Boarhunt in History:
It has often been reported that a settlement at Boarhunt existed in Roman times and that the modern name is derived from the Roman use of a spring, thought to be the one still in existence at Ashley Down farm on the Southwick Estate. It has been supposed that this spring, a valuable source of fresh water, was protected in some way and that the name of the area around the spring was derived from this. The supposition is that the name Boarhunt has its origins in the two words Fons or Fontis from the Latin for a fountain, spring of fresh water or the source or origin of such water and Byrg or Burg from the Anglo Saxon word for a dwelling or dwellings within a fortified enclosure. No Roman remains of either a temporary or more permanent settlement have been found however, and the romance of this conjecture, whilst compelling, will surely remain supposition until Roman vestiges are identify to support it.
Whether such a settlement was domestic, and therefore may be regarded as the beginnings of a hamlet or village, is also questionable. Much more likely is that the spring was protected on a temporary basis by Roman soldiers garrisoned at Portchester Castle. Such a spring of fresh water would have been an invaluable asset and one, which would necessarily have been closely guarded. What is more certain is that in Roman times it was unlikely to have been called or referred to phonetically as Burfunta since, as noted above, the loan word Byrh is Anglo Saxon. The first known descriptions of the Manor that had grown up around this spring, or other springs and freshwater ponds in the area, in the 600 years before the Norman invasion, are the references in Domesday Book.

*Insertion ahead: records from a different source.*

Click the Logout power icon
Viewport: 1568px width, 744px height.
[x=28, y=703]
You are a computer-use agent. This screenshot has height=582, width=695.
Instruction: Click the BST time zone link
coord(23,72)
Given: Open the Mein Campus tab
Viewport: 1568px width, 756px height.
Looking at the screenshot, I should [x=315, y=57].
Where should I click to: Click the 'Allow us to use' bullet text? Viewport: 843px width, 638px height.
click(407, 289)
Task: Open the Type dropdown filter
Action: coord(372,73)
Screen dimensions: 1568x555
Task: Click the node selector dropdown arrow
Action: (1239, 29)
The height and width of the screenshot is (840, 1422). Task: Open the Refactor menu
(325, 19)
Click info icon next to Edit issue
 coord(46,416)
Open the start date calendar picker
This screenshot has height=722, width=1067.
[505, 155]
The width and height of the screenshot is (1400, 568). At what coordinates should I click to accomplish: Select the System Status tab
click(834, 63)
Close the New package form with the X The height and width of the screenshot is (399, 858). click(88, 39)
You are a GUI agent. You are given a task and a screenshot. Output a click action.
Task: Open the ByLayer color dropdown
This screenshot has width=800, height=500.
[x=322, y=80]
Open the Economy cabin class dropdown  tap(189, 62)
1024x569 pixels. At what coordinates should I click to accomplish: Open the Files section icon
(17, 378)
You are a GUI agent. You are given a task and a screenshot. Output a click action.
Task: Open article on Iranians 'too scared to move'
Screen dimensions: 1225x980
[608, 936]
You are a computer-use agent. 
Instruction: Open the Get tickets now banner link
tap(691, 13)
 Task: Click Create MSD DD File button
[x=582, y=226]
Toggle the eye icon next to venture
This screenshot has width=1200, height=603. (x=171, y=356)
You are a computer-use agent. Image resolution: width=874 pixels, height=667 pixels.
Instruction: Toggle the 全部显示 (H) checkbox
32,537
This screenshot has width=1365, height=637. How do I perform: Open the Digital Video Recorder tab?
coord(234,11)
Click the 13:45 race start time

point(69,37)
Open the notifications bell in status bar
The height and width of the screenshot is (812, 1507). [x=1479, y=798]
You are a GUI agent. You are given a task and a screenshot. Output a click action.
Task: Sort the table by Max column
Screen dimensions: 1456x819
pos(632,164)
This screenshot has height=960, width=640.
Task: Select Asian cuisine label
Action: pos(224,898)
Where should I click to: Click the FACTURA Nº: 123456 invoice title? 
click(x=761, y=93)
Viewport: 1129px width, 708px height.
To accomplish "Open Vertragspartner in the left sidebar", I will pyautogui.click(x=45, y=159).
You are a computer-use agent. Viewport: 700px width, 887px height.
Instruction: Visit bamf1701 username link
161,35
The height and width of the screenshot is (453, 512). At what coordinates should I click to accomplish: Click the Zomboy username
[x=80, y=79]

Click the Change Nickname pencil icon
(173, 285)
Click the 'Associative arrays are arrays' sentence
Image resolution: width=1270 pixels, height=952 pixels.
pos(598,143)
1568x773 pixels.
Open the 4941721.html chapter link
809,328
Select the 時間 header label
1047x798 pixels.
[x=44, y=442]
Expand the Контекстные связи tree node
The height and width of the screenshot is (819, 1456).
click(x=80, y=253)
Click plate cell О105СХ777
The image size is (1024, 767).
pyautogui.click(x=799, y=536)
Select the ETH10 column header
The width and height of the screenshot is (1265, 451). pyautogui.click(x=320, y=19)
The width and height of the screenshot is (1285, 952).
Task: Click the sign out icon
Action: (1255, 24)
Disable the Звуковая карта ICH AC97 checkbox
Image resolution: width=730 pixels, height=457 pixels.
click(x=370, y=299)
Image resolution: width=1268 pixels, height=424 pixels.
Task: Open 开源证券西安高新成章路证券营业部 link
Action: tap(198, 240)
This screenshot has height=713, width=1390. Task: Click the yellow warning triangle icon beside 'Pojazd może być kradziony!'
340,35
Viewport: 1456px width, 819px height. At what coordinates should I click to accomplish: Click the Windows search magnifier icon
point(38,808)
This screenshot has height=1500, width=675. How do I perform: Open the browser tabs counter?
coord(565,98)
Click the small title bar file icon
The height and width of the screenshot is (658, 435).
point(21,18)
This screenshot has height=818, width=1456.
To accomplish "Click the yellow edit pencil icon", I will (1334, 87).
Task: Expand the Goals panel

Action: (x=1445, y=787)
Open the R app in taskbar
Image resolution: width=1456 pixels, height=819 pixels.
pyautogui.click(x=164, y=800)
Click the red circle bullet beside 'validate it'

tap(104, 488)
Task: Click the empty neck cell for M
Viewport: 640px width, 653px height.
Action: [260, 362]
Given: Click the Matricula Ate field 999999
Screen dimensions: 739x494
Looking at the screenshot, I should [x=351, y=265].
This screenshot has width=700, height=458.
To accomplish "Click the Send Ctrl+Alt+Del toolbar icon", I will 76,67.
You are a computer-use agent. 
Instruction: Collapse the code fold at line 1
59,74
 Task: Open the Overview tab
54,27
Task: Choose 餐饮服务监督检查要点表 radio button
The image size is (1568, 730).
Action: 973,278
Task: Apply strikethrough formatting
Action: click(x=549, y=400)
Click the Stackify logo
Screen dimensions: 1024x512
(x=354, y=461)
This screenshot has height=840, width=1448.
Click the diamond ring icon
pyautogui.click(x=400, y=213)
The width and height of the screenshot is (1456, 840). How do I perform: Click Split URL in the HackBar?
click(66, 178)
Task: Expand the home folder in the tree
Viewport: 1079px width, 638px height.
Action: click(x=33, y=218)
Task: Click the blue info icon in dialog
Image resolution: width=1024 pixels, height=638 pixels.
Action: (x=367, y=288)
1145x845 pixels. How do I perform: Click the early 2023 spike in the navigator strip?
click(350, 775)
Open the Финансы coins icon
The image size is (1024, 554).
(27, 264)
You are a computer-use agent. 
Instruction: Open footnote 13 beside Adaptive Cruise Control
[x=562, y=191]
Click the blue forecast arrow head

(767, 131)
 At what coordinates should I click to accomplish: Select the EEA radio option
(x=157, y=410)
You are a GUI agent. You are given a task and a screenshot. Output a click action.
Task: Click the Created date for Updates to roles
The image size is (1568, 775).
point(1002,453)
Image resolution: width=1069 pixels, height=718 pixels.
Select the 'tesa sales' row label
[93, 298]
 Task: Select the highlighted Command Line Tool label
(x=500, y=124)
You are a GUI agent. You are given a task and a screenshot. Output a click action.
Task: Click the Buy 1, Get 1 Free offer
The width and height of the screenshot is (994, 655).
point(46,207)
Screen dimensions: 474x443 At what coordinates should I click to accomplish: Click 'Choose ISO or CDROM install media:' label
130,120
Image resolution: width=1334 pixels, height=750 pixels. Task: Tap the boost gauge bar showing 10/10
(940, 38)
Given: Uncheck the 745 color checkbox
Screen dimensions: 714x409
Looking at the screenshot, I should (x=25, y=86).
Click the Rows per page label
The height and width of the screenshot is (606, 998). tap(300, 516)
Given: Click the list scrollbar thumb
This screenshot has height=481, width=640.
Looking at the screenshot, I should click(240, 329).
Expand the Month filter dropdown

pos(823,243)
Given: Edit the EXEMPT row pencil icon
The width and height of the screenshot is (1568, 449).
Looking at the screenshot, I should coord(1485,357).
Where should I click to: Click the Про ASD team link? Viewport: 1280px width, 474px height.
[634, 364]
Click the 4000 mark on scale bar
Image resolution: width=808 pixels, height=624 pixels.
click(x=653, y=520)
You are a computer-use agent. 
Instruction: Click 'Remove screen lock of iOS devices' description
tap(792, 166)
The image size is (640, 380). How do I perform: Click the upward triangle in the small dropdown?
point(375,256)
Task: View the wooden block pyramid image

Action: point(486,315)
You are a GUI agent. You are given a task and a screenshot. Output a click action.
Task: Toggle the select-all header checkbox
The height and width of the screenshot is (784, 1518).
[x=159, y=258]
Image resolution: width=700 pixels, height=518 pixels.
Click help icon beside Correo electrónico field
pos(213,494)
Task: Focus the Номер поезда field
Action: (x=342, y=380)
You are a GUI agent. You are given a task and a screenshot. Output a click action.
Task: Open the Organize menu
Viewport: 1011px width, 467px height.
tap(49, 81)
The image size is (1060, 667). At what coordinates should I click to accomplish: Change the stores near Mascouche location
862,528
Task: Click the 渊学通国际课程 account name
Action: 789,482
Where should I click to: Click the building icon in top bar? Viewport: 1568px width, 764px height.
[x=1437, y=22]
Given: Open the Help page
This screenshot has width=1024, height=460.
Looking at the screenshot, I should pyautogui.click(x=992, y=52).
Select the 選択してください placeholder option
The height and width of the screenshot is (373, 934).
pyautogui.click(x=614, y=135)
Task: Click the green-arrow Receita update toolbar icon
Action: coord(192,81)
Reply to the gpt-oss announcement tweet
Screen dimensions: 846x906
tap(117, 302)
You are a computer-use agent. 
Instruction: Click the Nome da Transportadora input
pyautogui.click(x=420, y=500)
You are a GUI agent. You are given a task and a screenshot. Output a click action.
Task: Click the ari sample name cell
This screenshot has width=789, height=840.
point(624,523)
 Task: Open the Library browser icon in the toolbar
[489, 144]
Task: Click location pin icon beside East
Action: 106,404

Before the Domesday survey the Manor, referred to as Borhunte, was held in alod (allodial title or freehold) by Earl Roger (Comes Rogerius) from King Edward. Parts of this original Manor, but referred to as Borehunt, were however at the time of the Domesday survey, held by others, of whom notably, one was Bishop Odo of Winchester who claimed that a half of one hide was held by the Bishopric. Domesday Book records that there was a mill, which is thought, may have been on the site of the watermill, referred to below, which was a working mill until 1928.
The ‘village’ of Boarhunt, although growing considerably over the centuries, was probably only ever a collection of dwellings housing farm-workers, their families and livestock, within the Manor or Manors. Most reports suggest these properties lay along the Boarhunt Road, North of the church of St Nicholas and the present Manor Farm house towards Boarhunt Mill. This but there is also evidence that dwellings probably spread East along Ashley Down Lane towards Ashley Down Farm.
Over the intervening centuries, Boarhunt (or it’s Manors) has changed its name many times from the earliest noted above to the present day Boarhunt. The name Boarhunt though, has no connection with boar hunting and derived its present name perhaps from a misunderstanding by the mapmaker Milne in 1791 who may have wrongly connected it to the nearby Bere Forest (a name itself derived from baer, the Saxon word for swine). Less than three decades later the spelling ‘Boarhunt’ was established, when in 1829 ‘Boarhunt’ first appeared in the burial record of an infant, Jane Satchel in the Boarhunt Parish Register. From then, the Ordnance Survey map of 1855 put the ‘seal of approval’ on the Boarhunt spelling as the established name. The intervening years had seen ten (fourteen if one includes Manor names) variants including Burhunt (Saxton’s map of 1575) Burrant and Burant ( John Speede’s County map of 1611), and it may be curious to note that the older inhabitants still use the phonetic ‘Burrant’ when referring to their village.